Fourth, they were not money-making enterprises and for the most part barely broke even.
Fifth, the average age of the women who were placed in them was 23
and finally, in all about 10,000 passed through their doors over a
70-year period and not 30,000 as was previously believed.
All of this is clear from the Martin McAleese's inquiry into the
laundries but in many ways he might as well not have written the report
at all because very quickly the movie version of the Magdalene homes was
reinstalled in the public mind, namely that they were highly abusive
places in which women were placed because of sexual sins.
For example, at one point in his second address to the Dáil on the
matter, Enda Kenny says women were placed in them for being out of step
with the “sort of moral code that was fostered at the time”.
But the McAleese report makes clear that this is not why they were
placed in them in the vast majority of cases, something the Taoiseach
points out later on in his speech contradicting what he said at an
earlier point in the same speech.
One hundred and eighteen women testified to the McAleese
investigation about their time in the laundries. Some commentators have
suggested that their evidence was not representative of most of the
women who passed through them.
But 53 of the 118 women who testified were from the Magdalen campaigning groups so was their account also unrepresentative?

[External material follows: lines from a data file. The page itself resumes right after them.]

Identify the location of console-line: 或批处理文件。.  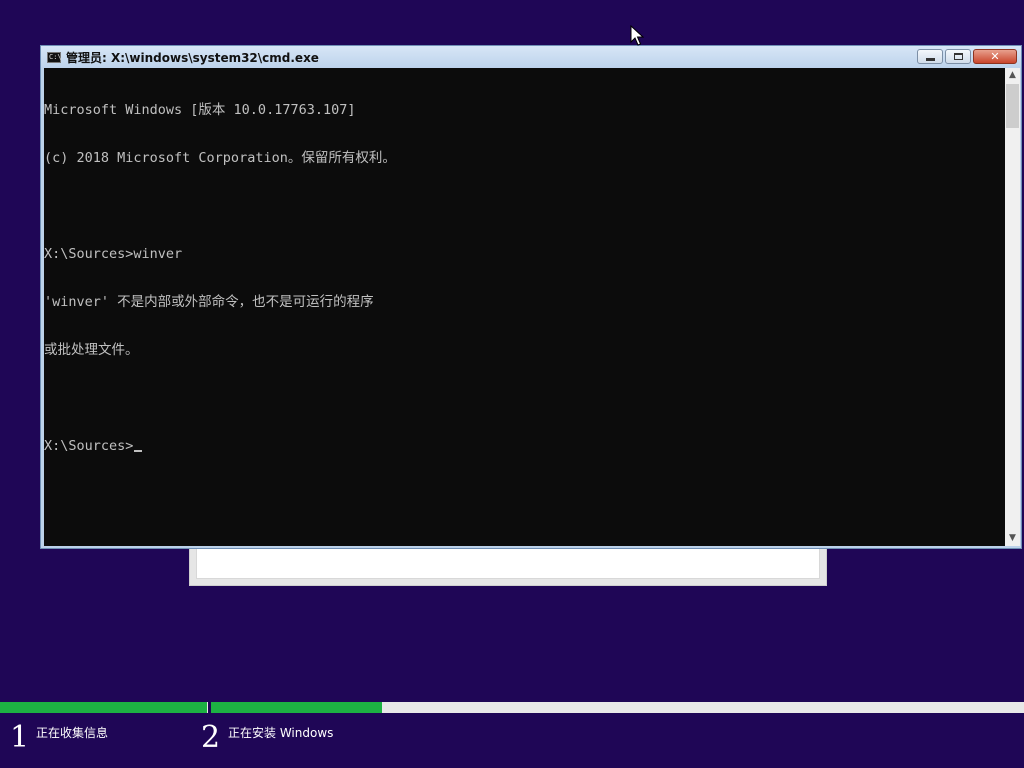
(92, 350).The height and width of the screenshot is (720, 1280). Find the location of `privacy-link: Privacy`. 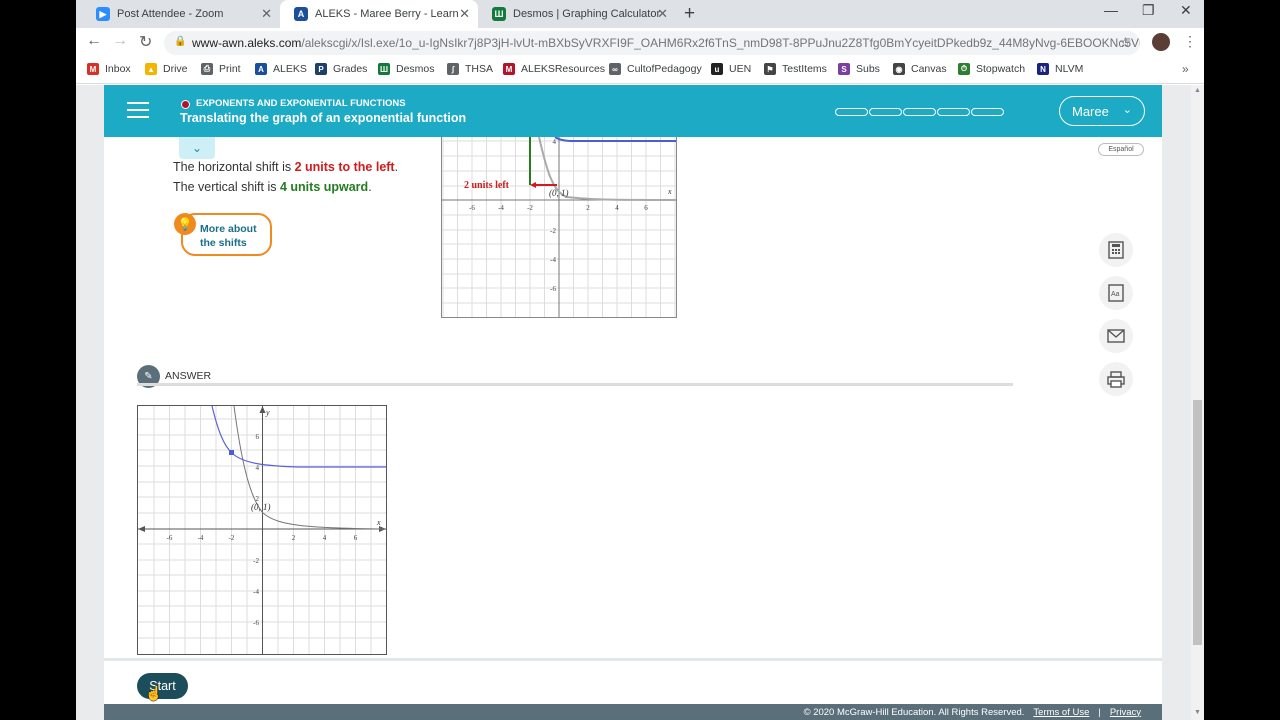

privacy-link: Privacy is located at coordinates (1126, 712).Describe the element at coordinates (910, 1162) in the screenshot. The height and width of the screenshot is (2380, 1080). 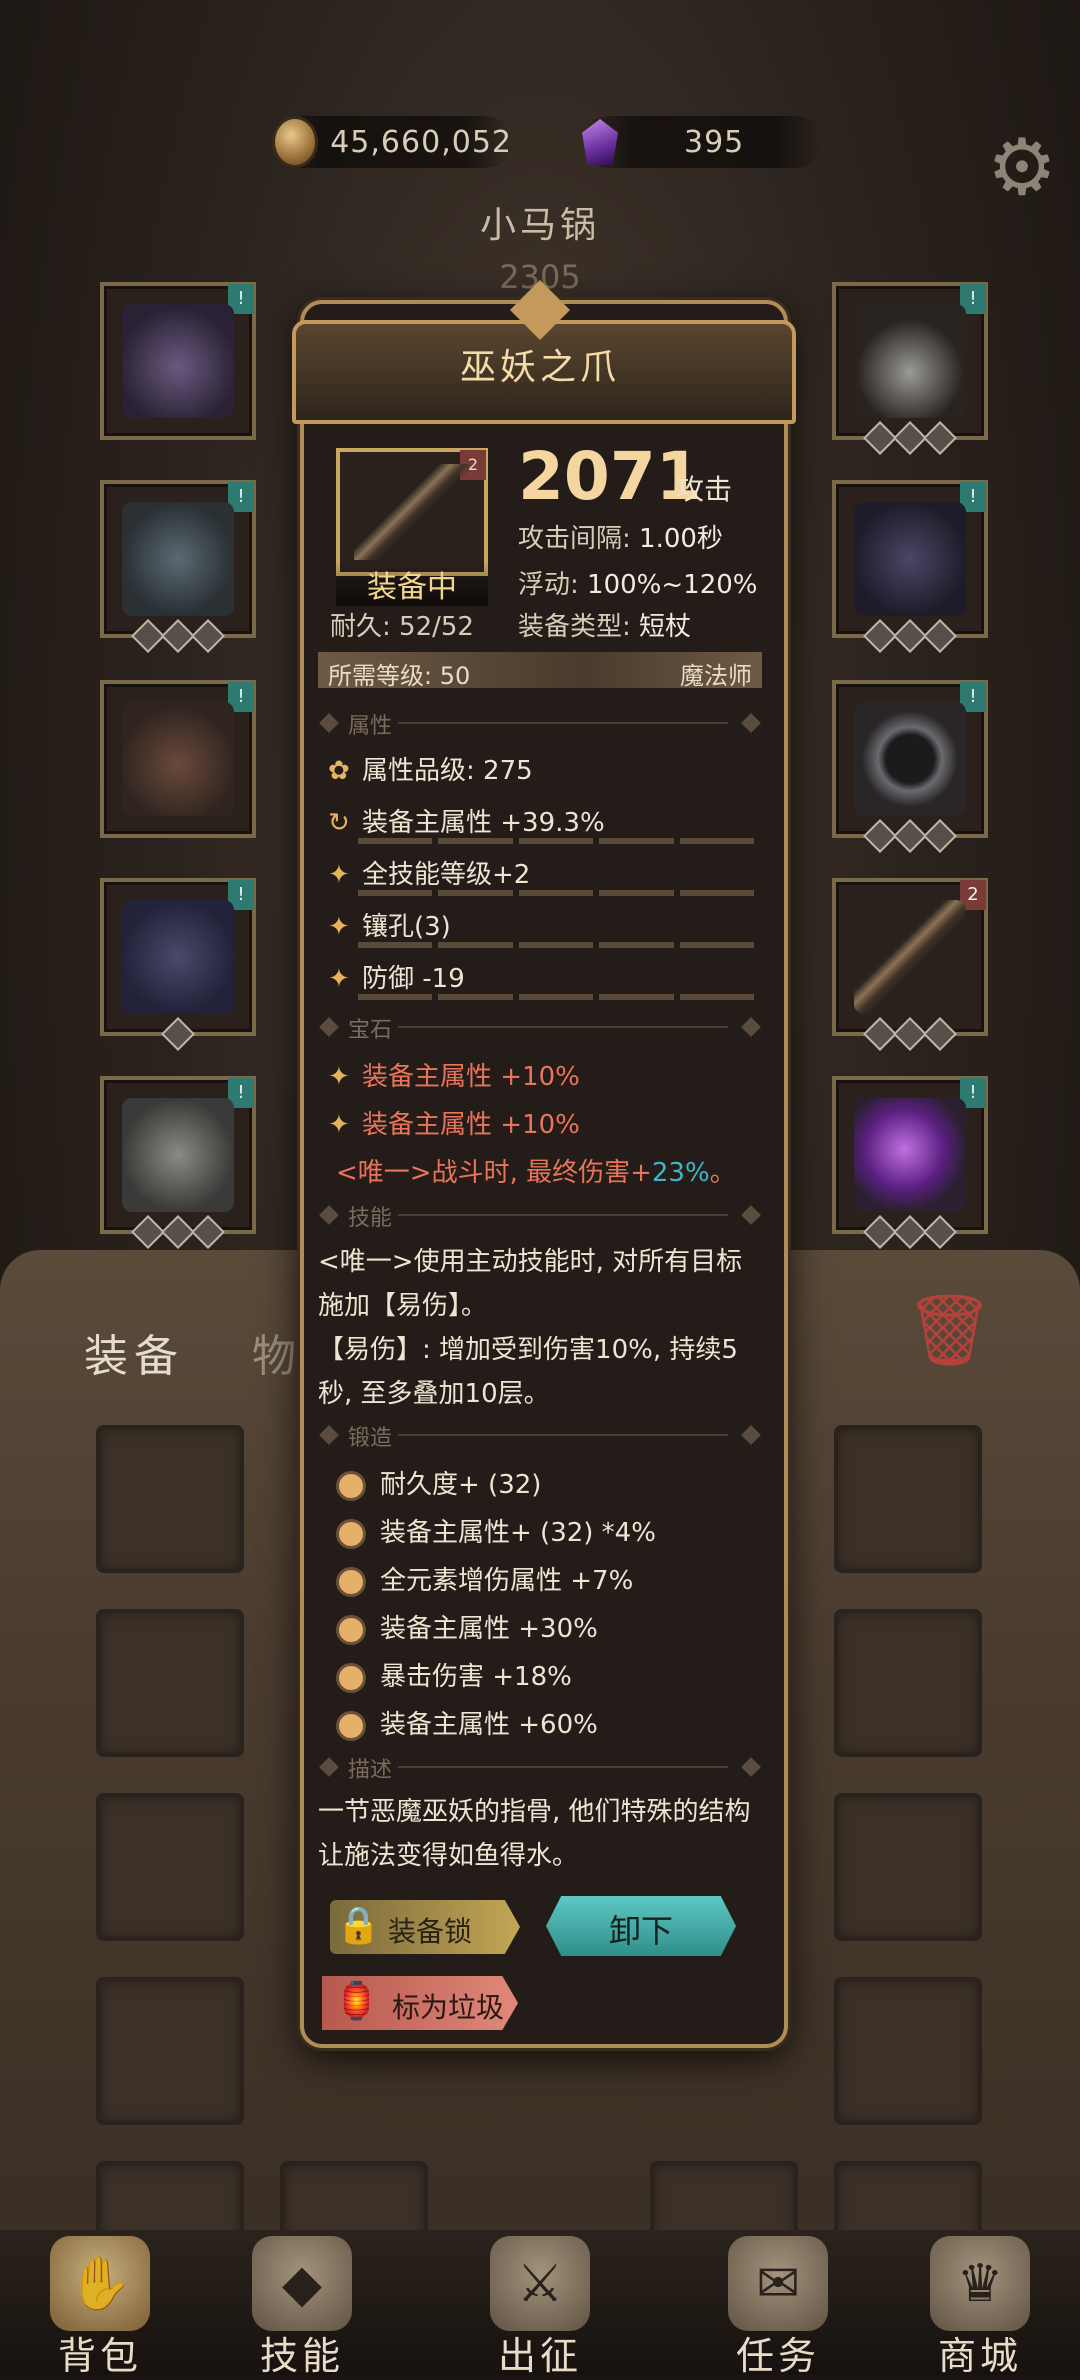
I see `slot-orb: !` at that location.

Indeed, if the account of the 118 is unrepresentative, including that
of the 53, then by this logic we cannot ever know what really happened
in these institutions and should therefore be silent about it.
What, therefore, can we say about them? I think we can say that they
were not Ireland's version of Stalin's gulag as some insist on saying.
I think we can say they were badly misnamed because their name gave
the impression that the women in them were 'fallen' even though they
were not.
I think we can also say, in agreement with Martin McAleese, that they
were harsh and cold places for much of their history and often fell far
below the standards we should expect of places that are properly
Christian.
If we could wind back the clock what would we do differently? Given
the poverty of the time and the lack of alternatives, we should still
have had versions of the Magdalen homes, but they would not have been
called that and they would have been more humanely run.
In the end, the best advice for anyone interested in this topic is
simply to read the McAleese report for themselves, and at the very least
the introduction by Mr McAleese.
This will provide you with a more accurate account of these
institutions than media reports determined to perpetuate an image of the
Magdalen homes that is frequently at variance with the facts.